## [Reading passage]
'''

Global occurrences of conjunctivitis outbreaks attributed to adenoviruses have been documented across various parts of the world [9,31]. EKC and AHC are prominent forms of conjunctivitis, particularly among Asians, while PCF outbreaks have been reported in tropical and subtropical areas of Australia, the USA, and China [9]. The first symptom seen in most patients in our study, irrespective of age group, was foreign body sensation. This study marks the first reporting of the earliest symptom among acute epidemic conjunctivitis patients. This observation might be attributed to the obstruction of blood circulation to the conjunctiva [29], aiding in recognizing an alerting sign to consider acute conjunctivitis before commencing therapy. Common clinical manifestations encompassed conjunctival congestion, follicular reaction, subconjunctival hemorrhage, eyelid swelling, and chemosis, exhibiting similar findings in diverse studies [29,32,33]. Corneal involvement in EKC is joint, presenting in various forms, including punctate keratitis, subepithelial infiltrates, and reduced corneal sensation [34-38]. None of our patients had corneal involvement possibility due to the selected cases being within one week of symptom onset and variations in viral strains, as these studies solely focused on epidemic keratoconjunctivitis.

'''

## [Information provided]
'''

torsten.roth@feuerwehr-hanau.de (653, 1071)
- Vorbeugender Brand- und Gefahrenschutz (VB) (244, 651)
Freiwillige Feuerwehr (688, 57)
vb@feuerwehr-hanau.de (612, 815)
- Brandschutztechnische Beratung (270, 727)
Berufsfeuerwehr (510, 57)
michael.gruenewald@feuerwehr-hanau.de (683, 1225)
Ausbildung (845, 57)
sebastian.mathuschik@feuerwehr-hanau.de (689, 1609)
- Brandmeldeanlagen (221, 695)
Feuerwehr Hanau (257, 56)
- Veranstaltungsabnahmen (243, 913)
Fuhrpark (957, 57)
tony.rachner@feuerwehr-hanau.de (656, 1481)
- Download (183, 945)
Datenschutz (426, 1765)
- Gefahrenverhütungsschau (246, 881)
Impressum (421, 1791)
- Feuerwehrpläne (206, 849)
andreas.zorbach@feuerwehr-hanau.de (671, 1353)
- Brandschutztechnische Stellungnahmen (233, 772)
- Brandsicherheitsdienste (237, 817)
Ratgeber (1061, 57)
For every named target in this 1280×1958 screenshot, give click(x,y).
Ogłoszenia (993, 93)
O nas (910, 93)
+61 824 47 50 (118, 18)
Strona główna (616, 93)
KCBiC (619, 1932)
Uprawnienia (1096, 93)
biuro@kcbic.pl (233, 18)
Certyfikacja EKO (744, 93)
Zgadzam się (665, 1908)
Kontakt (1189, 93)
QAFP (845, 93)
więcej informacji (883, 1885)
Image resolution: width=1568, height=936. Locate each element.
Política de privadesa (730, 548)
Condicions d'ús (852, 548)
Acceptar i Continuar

'''

## [Tasks for this exercise]
a. Answer these from the conjunctivitis passage:
(i) In which areas have PCF outbreaks been reported?
(ii) What was the first symptom seen in most patients in the study?
(iii) How many of the study's patients had corneal involvement?
b. Carry on the conjunctivitis passage from its last sentence.
The data was drawn from a different source than the conjunctivitis passage.

## [Answers to the problems]
a.
(i) Tropical and subtropical areas of Australia, the USA, and China.
(ii) Foreign body sensation.
(iii) None.

b.
AEC outbreaks have significant implications for public health, particularly regarding healthcare resource utilization, economic burden, and disruption of daily life. Timely identification, effective communication, and coordinated response strategies are essential to managing AEC outbreaks and preventing their escalation. Preventing the spread of epidemic conjunctivitis is crucial to containing outbreaks. Implementing strict hygiene practices, such as frequent handwashing and avoiding direct contact with infected individuals, can help reduce transmission [39]. Health professionals should wear protective eyewear and consider taking leave if infected as a precaution [40]. In settings where AEC outbreaks are occurring, temporary closure of affected institutions and education about personal hygiene can contribute to controlling the epidemic. Surveillance systems that monitor the prevalence and patterns of AEC can aid in early detection and intervention, thus minimizing the impact on affected communities. The effects of seasonality on epidemic conjunctivitis are multifaceted, with a combination of climatic, behavioral, and environmental factors influencing the occurrence and spread of AEC outbreaks. Ensuring enough chlorination levels is imperative to prevent epidemics of conjunctivitis linked to the swimming pool environment.
This analysis had several limitations of a cross-sectional study. Although these data may not be generalizable to the entire country and could be subject to misclassification errors, this study lacked molecular data such as viral genotype.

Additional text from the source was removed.